Horizontal gene transfer (HGT) moves genes between distantly related organisms without vertical inheritance, especially common in prokaryotes. HGT can rapidly introduce metabolic innovations and pathogenicity factors, causing sudden phenotypic shifts. Evidence of HGT complicates phylogenetic reconstruction and challenges tree-of-life assumptions.
From your study of molecular evolution, you know that DNA sequences change over time through mutation, drift, and selection, and that comparing sequences reveals evolutionary relationships. Vertical inheritance — parent to offspring — is the default assumption: genes flow down the tree of life. Horizontal gene transfer (HGT) breaks this assumption entirely. In HGT, an organism acquires genes not from its parent but from a completely unrelated organism, sometimes one that diverged billions of years ago.
Three main mechanisms drive HGT in prokaryotes. Transformation occurs when a bacterium takes up free DNA from its environment — for instance, DNA released by a dead neighboring cell. Transduction happens when a bacteriophage (a virus that infects bacteria) accidentally packages host DNA and delivers it to a new bacterial cell. Conjugation involves direct cell-to-cell contact through a pilus, transferring a plasmid or even chromosomal DNA from donor to recipient.
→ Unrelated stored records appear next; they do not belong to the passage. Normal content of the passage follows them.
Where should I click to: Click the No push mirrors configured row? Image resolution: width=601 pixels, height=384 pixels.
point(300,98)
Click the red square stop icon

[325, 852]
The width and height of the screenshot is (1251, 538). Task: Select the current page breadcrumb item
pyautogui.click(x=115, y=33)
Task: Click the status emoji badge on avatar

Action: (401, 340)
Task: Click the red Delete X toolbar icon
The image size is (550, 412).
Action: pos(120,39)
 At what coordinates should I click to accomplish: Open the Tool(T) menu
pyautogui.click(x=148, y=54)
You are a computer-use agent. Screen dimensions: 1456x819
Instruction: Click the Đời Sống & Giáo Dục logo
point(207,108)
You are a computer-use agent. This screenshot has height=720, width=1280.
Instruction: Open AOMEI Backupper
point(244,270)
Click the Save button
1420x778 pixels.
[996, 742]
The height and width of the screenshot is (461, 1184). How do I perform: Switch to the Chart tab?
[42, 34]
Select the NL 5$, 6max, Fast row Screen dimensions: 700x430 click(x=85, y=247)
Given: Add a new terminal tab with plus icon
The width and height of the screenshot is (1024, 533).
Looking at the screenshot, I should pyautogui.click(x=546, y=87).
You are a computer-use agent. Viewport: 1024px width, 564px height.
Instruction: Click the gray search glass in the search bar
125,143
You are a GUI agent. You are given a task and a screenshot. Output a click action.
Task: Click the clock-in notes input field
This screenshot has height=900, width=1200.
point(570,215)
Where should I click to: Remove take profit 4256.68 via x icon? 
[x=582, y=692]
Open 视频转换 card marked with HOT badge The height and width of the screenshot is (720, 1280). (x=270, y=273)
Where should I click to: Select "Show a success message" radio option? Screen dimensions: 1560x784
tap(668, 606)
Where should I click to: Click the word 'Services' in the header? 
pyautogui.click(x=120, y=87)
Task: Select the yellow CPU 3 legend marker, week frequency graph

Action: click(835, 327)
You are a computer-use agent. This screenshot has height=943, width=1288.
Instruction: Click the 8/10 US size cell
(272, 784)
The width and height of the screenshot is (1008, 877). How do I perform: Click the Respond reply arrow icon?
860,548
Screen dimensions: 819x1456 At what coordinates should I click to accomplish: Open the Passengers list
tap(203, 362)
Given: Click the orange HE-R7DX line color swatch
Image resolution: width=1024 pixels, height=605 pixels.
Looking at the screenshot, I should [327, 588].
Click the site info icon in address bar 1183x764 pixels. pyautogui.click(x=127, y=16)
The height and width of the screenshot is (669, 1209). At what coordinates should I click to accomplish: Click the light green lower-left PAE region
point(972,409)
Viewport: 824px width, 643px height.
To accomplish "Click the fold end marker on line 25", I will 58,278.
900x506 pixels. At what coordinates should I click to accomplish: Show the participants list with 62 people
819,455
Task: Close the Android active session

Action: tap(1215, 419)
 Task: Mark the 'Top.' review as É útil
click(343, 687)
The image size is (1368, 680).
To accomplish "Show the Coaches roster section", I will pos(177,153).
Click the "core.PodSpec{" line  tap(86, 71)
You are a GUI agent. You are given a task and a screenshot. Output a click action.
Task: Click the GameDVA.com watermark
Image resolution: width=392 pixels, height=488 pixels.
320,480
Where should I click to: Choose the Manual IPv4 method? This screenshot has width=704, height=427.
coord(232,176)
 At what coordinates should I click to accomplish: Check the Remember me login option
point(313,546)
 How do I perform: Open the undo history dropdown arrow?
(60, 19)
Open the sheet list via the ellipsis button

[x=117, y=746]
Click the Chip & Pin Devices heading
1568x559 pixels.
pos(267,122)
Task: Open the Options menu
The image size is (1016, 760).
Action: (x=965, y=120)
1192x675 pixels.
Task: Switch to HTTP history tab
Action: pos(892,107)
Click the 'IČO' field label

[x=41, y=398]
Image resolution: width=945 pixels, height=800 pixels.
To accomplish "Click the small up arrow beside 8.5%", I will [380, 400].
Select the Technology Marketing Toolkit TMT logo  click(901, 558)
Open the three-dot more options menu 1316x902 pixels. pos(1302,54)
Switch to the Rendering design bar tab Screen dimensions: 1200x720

Each mechanism moves genetic material sideways across lineages rather than vertically through reproduction.
The consequences of HGT are enormous. Consider antibiotic resistance: a gene encoding a beta-lactamase enzyme that destroys penicillin can jump from a harmless soil bacterium into a pathogenic Staphylococcus in a single transfer event, instantly conferring resistance. This is far faster than waiting for the pathogen to evolve resistance through point mutations. HGT can also introduce entirely new metabolic capabilities — some bacteria have acquired photosynthesis genes, nitrogen fixation genes, or toxin-production genes from distantly related donors, fundamentally reshaping their ecological roles.
For phylogenetics, HGT creates a serious problem. If you build a tree from a gene that was horizontally transferred, that gene's tree will not match the species tree. One gene might place a bacterium near cyanobacteria while another places it near proteobacteria, not because the species has two ancestors but because different genes have different histories. This is why molecular evolution in prokaryotes is often better described as a web of life or a network rather than a strictly branching tree. Recognizing when a gene's phylogeny conflicts with the species tree is one of the primary methods for detecting HGT events, and it forces biologists to think carefully about which genes are reliable markers of organismal relationships and which have been "borrowed" from elsewhere.